The task: This task calls for copying every line of the records that includes the word "will".
------------
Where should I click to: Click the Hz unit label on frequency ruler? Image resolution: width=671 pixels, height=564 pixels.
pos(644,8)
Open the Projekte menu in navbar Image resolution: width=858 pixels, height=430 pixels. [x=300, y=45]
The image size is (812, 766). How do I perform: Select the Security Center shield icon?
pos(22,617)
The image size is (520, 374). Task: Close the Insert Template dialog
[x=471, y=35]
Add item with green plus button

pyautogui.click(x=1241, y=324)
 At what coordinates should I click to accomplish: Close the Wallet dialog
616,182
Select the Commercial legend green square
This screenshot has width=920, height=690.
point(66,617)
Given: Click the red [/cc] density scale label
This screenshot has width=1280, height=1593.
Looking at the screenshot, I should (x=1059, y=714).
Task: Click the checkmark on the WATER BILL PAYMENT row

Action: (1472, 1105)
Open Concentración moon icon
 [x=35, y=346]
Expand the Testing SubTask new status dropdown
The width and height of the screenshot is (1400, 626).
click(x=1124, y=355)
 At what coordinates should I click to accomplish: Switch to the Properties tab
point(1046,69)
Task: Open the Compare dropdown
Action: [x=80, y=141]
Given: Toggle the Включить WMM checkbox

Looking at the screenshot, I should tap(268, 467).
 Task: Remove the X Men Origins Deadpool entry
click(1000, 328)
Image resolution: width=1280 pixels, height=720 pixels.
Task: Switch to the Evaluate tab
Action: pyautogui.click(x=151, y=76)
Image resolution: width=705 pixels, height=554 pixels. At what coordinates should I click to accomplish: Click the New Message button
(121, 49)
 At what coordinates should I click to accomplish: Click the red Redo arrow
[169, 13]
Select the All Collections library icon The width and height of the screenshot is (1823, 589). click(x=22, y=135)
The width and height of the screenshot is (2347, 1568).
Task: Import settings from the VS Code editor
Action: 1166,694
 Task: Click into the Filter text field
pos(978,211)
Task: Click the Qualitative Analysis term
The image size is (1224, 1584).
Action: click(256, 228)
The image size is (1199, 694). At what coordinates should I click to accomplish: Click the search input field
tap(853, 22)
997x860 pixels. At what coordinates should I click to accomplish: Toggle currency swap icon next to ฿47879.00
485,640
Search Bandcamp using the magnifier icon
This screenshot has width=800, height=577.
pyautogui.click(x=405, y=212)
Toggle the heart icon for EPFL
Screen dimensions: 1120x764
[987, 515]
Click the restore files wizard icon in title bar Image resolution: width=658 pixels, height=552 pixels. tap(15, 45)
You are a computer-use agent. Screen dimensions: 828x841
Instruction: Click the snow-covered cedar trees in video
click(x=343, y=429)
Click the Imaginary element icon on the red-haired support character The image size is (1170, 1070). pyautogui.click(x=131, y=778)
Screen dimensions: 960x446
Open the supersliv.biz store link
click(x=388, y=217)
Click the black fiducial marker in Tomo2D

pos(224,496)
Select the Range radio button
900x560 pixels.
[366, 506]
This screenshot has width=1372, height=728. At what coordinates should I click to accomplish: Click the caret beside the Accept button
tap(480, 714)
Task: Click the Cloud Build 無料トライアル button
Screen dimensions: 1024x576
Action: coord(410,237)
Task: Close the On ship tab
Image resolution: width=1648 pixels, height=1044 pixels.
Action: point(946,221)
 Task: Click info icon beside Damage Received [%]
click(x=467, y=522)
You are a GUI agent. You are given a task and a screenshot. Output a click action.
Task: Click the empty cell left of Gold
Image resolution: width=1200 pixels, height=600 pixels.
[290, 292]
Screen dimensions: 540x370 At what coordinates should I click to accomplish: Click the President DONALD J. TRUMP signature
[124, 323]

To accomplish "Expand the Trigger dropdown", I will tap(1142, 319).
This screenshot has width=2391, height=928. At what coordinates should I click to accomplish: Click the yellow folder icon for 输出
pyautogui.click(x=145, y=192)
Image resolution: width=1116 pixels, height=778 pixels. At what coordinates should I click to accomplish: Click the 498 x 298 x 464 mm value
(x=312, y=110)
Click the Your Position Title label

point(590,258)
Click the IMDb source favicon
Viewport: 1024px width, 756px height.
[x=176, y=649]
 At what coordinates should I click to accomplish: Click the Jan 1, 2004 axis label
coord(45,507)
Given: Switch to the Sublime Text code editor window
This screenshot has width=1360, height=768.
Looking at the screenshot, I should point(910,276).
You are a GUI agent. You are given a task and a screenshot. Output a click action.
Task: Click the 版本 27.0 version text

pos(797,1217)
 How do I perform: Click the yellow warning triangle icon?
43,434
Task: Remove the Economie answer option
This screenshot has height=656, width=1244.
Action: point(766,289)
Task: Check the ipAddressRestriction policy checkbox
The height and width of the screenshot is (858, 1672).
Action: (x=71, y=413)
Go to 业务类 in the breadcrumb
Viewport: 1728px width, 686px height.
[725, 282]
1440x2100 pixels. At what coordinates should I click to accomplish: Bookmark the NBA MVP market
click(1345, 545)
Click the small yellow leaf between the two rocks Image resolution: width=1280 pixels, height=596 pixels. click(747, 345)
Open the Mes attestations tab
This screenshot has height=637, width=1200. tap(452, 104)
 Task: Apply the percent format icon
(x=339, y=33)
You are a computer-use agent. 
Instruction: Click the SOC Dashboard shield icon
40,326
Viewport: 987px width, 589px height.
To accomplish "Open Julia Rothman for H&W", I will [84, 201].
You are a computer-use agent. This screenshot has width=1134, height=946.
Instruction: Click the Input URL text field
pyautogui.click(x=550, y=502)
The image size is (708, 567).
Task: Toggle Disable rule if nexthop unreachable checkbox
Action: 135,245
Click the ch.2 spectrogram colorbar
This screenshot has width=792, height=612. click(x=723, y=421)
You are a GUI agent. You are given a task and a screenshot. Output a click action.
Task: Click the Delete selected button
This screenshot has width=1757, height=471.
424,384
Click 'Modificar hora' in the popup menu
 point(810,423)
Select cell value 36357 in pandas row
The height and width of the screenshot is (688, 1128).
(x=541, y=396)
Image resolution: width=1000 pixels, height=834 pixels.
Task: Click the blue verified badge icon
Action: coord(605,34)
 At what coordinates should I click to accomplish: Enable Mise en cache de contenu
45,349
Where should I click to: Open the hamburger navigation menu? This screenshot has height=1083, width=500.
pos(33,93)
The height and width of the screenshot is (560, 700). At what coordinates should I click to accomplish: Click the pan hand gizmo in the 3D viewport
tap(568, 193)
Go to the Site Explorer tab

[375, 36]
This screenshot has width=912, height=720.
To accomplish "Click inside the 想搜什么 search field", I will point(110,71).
------------
Written response:
To accomplish "Expand the Trigger dropdown", I will tap(1142, 319).
To accomplish "Open Julia Rothman for H&W", I will [84, 201].
To accomplish "Click inside the 想搜什么 search field", I will point(110,71).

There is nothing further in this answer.